In those occasional situations where the weight of the paint matters, this could be very significant. The external fuel tank of NASA’s space shuttle used to be painted white. After the first two missions, engineers stopped painting it and saved 600 pounds of weight.

Using a different nanotechnological effect involving resonant plasmonics, medieval artisans created colored stained-glass windows in churches by incorporating nanoparticles of different materials and different sizes while making the glass from sand. For instance, ruby glass was created by adding gold chloride, while uranium glass, which glows in the dark, was created by adding uranium oxide, according to “Nanoparticle Stained Glass,” a University of Wisconsin-Madison tutorial document. Shown here, the north transept rose of Chartres Cathedral in France. Each of the miniature tableaux expands into a full-size tableau. (Credit: Eusebius/Wikimedia Commons).

Uses in optoelectronic devices

Because the metal coatings absorb a lot of light, reflecting only a narrow set of wavelengths, Federico Capasso, the Robert L. Wallace Professor of Applied Physics and Vinton Hayes Senior Research Fellow in Electrical Engineering, suggests that they could also be incorporated into optoelectronic devices like photodetectors and solar cells.

“The fact that these can be deposited on flexible substrates has implications for flexible and maybe even stretchable optoelectronics that could be part of your clothing or could be rolled up or folded,” Capasso says.

Harvard’s Office of Technology Development continues to pursue commercial opportunities for the new color coating technology and welcomes contact from interested parties.

Kats, who concludes his year-long postdoctoral research position at SEAS this month, will become an assistant professor at the University of Wisconsin, Madison, in January. He credits those many hours spent in Harvard’s state-of-the-art laboratory facilities for much of his success in applied physics.

“You learn so much while you’re doing it,” Kats says. “You can be creative, discover something along the way, apply something new to your research. It’s marvelous that we have students and postdocs down here making things.”

The Capasso group research was published in the journal Applied Physics Letters and supported by the Air Force Office of Scientific Research and Draper Laboratory. The Center for Nanoscale Systems is a member of the National Nanotechnology Infrastructure Network, supported by the National Science Foundation.

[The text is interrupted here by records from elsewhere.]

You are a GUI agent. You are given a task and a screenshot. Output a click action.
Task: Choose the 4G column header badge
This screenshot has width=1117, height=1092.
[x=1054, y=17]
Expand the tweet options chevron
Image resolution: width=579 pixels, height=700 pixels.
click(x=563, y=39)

Abstract of Ultra-thin optical interference coatings on rough and flexible substrates

Recently demonstrated ultra-thin optical coatings comprising nanometer-thick highly absorbing films on top of reflecting substrates can display strong optical interference effects, resulting in structural colors and absorption enhancement. Here, we demonstrate that these optical interference effects persist when the films are deposited on substrates that have a large degree of roughness and inhomogeneity on micro- and nano-scales. In particular, we deposited films of gold and amorphous germanium onto paper which serves as a rough and flexible substrate and observe matte interference colors that vary as a function of the germanium thickness.